Смерть луны - Вера Инбер
Шрифт:
Интервал:
Закладка:
Бюст поэта стоял на постаменте. На ступеньках лежала лира. Все это было обнесено чугунными цепями.
Таков был Пушкин моего детства. Но мы, дети, игравшие у его подножия, плохо понимали замысел скульптора. Мы считали, что все это правда и что Пушкин так и прожил, без рук, без ног и в цепях, всю свою жизнь. По нашему мнению, он был велик главным образом тем, что был несчастен.
— Бедный Пушкин, — говорили мы.
На Пушкинской улице был расположен дом, отличный от других. Над воротами висела доска: «Здесь жил Пушкин».
— Здесь жил бедный Пушкин, — сказала я отцу, проходя мимо. — Отсюда его возили на бульвар.
— Почему же «бедный» и почему «возили»? — возразил отец. — Вернее всего, он шел пешком.
Я промолчала. Я считала лишним и даже вредным спорить со взрослыми.
Но среди воспоминаний есть такие, над которыми время почти не властно. Значительность события, быть может сразу и не осознанная, не дает ему изгладиться из памяти.
Я отчетливо помню летний день, когда запах моря смешивался с ароматом цветущих лип.
Я помню удар. Громовый, дальний, грозно потрясший воздух.
Это там, в порту, дал выстрел по городу восставший броненосец «Потемкин». Голубое июньское небо моей юности смутно озарилось далеким, неведомым пламенем.
3От постоянного и длительного общения с космосом наш преподаватель физики, Фома Нарциссович, заимствовал туманность выражений и кругообразные движения звезды. Легкие седые протуберанцы дымились над его лбом. Оптические стекла были спущены на нос, и поверх них отвлеченным и рассеянным взором смотрели глаза.

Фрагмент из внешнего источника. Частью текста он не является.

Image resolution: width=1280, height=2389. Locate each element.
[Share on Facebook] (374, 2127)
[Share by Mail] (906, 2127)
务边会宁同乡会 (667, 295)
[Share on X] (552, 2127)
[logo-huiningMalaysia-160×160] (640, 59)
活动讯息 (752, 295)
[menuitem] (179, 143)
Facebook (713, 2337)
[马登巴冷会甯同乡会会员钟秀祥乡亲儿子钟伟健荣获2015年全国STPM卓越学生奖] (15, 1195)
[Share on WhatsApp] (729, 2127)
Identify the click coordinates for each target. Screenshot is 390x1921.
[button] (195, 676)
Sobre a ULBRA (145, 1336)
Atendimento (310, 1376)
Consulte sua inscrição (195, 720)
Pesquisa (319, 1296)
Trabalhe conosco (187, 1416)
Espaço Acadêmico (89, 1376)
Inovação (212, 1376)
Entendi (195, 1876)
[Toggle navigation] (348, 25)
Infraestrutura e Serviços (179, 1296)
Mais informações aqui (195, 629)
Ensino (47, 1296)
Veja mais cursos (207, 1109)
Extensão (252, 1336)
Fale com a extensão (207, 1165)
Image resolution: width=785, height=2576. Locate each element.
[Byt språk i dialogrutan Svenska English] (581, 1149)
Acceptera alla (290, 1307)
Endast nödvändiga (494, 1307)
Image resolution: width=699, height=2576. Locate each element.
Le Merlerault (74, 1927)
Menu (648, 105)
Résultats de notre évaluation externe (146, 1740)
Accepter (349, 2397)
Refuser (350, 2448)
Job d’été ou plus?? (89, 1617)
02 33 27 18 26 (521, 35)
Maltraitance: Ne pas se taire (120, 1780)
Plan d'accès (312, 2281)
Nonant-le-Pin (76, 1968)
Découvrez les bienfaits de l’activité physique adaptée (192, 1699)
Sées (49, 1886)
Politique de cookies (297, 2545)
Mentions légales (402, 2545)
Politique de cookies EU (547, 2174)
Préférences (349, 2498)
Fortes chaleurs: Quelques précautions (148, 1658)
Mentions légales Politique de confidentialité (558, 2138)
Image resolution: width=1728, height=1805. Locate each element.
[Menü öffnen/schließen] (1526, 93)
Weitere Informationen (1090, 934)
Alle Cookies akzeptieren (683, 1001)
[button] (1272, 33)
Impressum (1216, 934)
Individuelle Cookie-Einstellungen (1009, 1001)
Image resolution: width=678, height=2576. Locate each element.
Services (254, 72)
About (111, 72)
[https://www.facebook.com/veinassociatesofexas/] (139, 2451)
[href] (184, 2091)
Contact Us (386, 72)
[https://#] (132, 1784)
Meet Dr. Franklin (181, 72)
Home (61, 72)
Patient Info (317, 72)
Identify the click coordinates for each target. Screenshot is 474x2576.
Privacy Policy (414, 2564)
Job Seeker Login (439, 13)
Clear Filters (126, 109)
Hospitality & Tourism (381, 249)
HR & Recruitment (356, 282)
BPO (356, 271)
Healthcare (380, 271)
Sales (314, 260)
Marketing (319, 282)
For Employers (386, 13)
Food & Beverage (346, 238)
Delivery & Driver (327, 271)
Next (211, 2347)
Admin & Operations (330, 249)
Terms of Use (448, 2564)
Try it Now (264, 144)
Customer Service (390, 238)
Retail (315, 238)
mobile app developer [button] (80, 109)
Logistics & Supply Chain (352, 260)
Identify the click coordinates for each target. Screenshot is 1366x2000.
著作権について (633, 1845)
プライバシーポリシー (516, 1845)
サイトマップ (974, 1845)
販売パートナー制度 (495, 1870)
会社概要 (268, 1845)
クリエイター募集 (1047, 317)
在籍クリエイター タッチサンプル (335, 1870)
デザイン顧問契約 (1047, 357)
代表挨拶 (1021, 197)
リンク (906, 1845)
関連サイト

Старый наш физик любопытен тем, что однажды, сам того не желая, дискредитировал Вселенную в глазах тридцати человек. Одним неосторожным движением телескопа он опрокинул мир, в котором нам суждено было жить. И понадобилось иное, более грозное вмешательство, чтобы восстановить поколебленную систему мироздания.
Классный журнал распахивался, как туча. Оттуда налетали грозы: град замечаний и косые дожди единиц. Со всей силой своей причудливой полупольской лексики наш старый «Фома» обрушивался на класс, недостаточно знакомый с законом Бойля-Мариотта.
— Кто вы суть? — спрашивал нас «Фома», глядя поверх очков. — Вы суть недослухи и недоучи. Я пришел здесь, чтобы учить вас, но вы вместо того под шумком переписываете друг у друга классную работу. И тогда я держу себя за карман и кричу: «Осторожно. Вор!» Ибо тот, кто крадет у другого знания, может украсть и кошель с деньгами.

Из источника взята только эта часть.